▸ WHAT YOU WILL DO
Copy the lines from the one containing "View Euphoric_Inspiration's user profile" through the one containing "click(419, 497)", inclusive, reproducing them exactly.

▸ PROVIDED DATA
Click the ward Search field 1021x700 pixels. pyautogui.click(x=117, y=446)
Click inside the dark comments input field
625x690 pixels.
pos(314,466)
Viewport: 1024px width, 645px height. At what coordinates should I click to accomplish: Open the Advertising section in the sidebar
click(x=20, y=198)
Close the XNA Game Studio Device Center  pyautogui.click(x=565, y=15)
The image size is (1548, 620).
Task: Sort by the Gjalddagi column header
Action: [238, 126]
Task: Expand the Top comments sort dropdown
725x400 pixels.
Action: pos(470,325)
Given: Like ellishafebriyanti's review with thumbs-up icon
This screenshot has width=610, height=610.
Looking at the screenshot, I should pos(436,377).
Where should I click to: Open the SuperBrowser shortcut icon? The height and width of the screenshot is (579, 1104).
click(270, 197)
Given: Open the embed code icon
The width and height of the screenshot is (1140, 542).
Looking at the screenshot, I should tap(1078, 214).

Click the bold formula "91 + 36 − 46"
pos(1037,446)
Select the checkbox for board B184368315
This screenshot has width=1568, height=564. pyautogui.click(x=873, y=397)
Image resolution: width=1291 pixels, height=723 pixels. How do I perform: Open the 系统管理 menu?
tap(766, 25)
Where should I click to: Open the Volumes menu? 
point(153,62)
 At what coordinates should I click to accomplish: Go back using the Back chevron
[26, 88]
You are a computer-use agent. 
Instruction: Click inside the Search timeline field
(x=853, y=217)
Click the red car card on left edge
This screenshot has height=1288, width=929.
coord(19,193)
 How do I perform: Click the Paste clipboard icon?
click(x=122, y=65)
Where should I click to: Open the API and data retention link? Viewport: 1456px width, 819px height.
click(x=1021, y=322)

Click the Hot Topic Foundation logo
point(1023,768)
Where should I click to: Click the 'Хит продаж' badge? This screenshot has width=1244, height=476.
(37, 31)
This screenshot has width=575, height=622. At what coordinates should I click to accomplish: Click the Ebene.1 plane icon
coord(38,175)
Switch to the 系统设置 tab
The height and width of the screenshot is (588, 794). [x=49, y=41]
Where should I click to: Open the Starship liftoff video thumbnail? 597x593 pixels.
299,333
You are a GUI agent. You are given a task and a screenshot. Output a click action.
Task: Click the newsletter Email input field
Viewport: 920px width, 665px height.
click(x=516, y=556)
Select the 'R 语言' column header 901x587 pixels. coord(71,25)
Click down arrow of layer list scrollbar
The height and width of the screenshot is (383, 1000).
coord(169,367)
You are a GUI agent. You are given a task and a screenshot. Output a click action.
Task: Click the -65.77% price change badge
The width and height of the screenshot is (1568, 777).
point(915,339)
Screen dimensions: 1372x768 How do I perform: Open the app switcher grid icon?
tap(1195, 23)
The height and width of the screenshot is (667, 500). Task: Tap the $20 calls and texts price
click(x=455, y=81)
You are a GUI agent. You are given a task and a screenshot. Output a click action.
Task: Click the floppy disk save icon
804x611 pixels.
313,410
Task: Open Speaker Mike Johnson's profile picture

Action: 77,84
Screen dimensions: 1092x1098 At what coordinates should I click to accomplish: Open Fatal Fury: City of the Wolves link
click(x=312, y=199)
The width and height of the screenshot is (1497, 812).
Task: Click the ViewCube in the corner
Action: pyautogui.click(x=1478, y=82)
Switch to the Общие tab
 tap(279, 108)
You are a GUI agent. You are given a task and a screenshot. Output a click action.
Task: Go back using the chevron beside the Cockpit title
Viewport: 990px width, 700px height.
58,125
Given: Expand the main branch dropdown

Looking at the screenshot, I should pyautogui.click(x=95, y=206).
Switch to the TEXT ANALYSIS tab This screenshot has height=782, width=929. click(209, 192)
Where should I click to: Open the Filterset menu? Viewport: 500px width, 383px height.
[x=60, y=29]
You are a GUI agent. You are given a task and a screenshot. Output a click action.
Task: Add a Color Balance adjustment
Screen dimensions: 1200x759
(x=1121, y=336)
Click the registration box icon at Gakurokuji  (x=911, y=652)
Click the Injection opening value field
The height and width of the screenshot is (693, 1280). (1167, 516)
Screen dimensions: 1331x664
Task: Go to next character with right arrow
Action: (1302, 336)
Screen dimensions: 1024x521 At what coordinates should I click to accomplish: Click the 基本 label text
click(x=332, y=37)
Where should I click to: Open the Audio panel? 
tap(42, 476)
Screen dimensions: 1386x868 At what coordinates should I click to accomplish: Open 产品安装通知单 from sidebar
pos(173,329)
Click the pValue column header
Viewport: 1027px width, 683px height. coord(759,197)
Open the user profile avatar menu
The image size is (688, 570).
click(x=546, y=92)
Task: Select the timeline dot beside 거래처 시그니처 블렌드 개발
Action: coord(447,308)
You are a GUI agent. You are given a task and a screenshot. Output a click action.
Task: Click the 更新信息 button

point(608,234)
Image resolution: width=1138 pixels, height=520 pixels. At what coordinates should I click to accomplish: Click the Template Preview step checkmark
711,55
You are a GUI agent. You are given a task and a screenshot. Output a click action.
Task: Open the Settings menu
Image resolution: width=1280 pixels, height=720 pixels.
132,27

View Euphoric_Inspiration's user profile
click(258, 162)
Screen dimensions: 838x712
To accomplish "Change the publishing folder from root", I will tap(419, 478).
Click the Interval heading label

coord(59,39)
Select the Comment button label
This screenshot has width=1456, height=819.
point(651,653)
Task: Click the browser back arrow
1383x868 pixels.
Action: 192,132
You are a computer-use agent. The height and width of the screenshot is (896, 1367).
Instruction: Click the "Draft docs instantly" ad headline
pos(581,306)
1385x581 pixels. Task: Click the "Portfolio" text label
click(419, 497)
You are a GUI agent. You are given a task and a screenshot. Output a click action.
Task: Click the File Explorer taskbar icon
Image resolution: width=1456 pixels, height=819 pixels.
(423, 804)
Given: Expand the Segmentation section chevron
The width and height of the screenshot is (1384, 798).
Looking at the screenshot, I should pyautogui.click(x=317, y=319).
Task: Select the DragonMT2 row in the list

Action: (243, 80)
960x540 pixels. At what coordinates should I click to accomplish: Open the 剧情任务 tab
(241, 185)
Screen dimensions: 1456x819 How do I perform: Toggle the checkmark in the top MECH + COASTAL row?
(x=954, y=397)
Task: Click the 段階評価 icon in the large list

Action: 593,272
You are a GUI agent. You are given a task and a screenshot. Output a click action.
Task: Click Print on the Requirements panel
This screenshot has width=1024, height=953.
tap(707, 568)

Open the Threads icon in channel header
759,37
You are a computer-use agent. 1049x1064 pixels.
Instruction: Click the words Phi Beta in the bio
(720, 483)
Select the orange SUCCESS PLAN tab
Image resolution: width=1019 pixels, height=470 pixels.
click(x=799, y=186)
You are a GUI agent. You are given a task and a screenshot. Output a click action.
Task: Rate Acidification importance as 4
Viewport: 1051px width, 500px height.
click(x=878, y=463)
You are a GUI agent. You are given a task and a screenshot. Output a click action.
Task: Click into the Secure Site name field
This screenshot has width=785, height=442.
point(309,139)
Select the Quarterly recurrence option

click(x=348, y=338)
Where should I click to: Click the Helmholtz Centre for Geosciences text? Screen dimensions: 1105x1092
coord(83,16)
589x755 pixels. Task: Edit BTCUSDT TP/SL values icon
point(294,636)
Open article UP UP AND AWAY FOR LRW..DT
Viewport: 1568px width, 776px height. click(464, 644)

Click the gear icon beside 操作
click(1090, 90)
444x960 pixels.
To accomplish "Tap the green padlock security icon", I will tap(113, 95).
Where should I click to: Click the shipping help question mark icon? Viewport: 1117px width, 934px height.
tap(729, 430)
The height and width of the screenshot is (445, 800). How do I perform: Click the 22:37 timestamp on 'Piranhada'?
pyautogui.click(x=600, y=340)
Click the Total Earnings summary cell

▸ ANSWER
View Euphoric_Inspiration's user profile
click(258, 162)
Screen dimensions: 838x712
To accomplish "Change the publishing folder from root", I will tap(419, 478).
Click the Interval heading label

coord(59,39)
Select the Comment button label
This screenshot has width=1456, height=819.
point(651,653)
Task: Click the browser back arrow
1383x868 pixels.
Action: 192,132
You are a computer-use agent. The height and width of the screenshot is (896, 1367).
Instruction: Click the "Draft docs instantly" ad headline
pos(581,306)
1385x581 pixels. Task: Click the "Portfolio" text label
click(419, 497)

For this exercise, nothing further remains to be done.